APEX Pipeline Simulator

A Pipeline Example (APEX)

A 5 Stage APEX In-order Pipeline

*This was done as a part of the CS520 Computer Architecture course

Notes:

This code is a simple implementation template of a working 5-Stage APEX In-order Pipeline
Implementation is in C language
Stages: Fetch -> Decode -> Execute -> Memory -> Writeback
All the stages have latency of one cycle
There is a single functional unit in Execute stage which performs all the arithmetic and logic operations
On fetching HALT instruction, fetch stage stop fetching new instructions
When HALT instruction is in commit stage, simulation stops

Files:

Makefile
file_parser.c - Functions to parse input file
apex_cpu.h - Data structures declarations
apex_cpu.c - Implementation of APEX cpu
apex_macros.h - Macros used in the implementation
main.c - Main function which calls APEX CPU interface
input.asm - Sample input file

How to compile and run

Go to terminal, cd into project directory and type:

 make

Run as follows:

 ./apex_sim <input_file_name>

Author

Karthik Shanmugam

Warning - Future Students

Future students of this course have no right to copy/replicate this material. Doing so is at your own risk, as all submissions are compared with code on GitHub for plagiarism. It is not worth it.

Instruction Set

For a detailed description of the instructions, refer the Requirements document.

Stalling and Forwarding

##Part 1 : Stalling via Scoreboarding

Whenever there is a flow dependency (SRC <-->DEST) between any two instructions I1, I2, we need to stall the pipeline till the dependent instruction finishes execution and updates its respective architectural register.

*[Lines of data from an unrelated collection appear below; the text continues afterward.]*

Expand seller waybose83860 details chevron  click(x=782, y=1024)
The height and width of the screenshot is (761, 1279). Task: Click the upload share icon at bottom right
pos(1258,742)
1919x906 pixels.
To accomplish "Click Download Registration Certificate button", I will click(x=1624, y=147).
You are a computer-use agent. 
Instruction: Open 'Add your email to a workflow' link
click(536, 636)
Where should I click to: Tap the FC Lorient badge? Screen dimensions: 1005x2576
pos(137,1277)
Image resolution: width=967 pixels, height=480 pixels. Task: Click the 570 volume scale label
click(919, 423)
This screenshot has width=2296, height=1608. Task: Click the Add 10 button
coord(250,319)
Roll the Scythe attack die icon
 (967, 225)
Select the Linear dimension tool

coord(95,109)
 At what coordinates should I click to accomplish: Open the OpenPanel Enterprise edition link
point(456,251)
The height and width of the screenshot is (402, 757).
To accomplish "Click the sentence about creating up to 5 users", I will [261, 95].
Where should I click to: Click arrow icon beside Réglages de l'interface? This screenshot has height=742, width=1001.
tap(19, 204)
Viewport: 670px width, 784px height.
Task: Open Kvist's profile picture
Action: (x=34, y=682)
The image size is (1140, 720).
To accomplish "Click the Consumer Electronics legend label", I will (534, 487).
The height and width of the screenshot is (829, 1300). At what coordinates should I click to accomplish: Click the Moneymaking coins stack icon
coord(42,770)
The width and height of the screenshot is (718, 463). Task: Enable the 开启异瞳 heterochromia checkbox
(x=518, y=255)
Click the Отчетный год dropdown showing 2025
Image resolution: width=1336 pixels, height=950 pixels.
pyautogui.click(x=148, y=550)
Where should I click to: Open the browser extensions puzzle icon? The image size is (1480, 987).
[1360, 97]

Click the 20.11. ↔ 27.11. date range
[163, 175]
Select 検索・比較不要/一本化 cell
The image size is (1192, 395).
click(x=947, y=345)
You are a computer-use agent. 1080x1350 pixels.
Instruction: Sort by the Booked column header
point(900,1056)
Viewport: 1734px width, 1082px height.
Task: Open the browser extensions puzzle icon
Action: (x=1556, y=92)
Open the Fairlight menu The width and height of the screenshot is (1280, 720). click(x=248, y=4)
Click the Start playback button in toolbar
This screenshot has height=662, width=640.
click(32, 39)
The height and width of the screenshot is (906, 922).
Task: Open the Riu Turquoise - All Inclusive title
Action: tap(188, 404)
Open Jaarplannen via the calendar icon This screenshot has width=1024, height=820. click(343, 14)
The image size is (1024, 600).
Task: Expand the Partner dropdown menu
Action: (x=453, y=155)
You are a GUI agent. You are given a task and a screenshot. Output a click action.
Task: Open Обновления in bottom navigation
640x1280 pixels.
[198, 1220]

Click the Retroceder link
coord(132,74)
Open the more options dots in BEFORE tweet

In order to do this, we implement a simple scoreboarding mechanism which tracks if a required architectural register is already been taken by an instruction or not.

        case OPCODE_ADD:
        {
            if (cpu->regs_state[cpu->decode.rs1] == 0 && cpu->regs_state[cpu->decode.rs2] == 0) // dest regs have been updated
            {
                cpu->decode.rs1_value = cpu->regs[cpu->decode.rs1];
                cpu->decode.rs2_value = cpu->regs[cpu->decode.rs2];
                cpu->regs_state[cpu->decode.rd] = 1;
                cpu->execute = cpu->decode;
                cpu->decode.has_insn = FALSE;
                cpu->stall_pipeline = 0;
            }
            else
            {
                cpu->stall_pipeline = 1;
            }
            break;
        }

regs_state is a simple bit array[16] which holds the state of the architectural registers. If array[1] = 0 then R1 is free, else R1 is used by some instruction.

Part 2 : Forwarding

While we check for dependencies in the Decode/RF stage, it is possible that the dependent register which has been used by another instruction already holds the result either in the Execute (EX) or the Memory (MEM) stage. We can therefore forward the result into the decode stage so that the current instruction can pick up the value and proceed instead of stalling. This increases performance and avoids wastage of cycles due to stalling.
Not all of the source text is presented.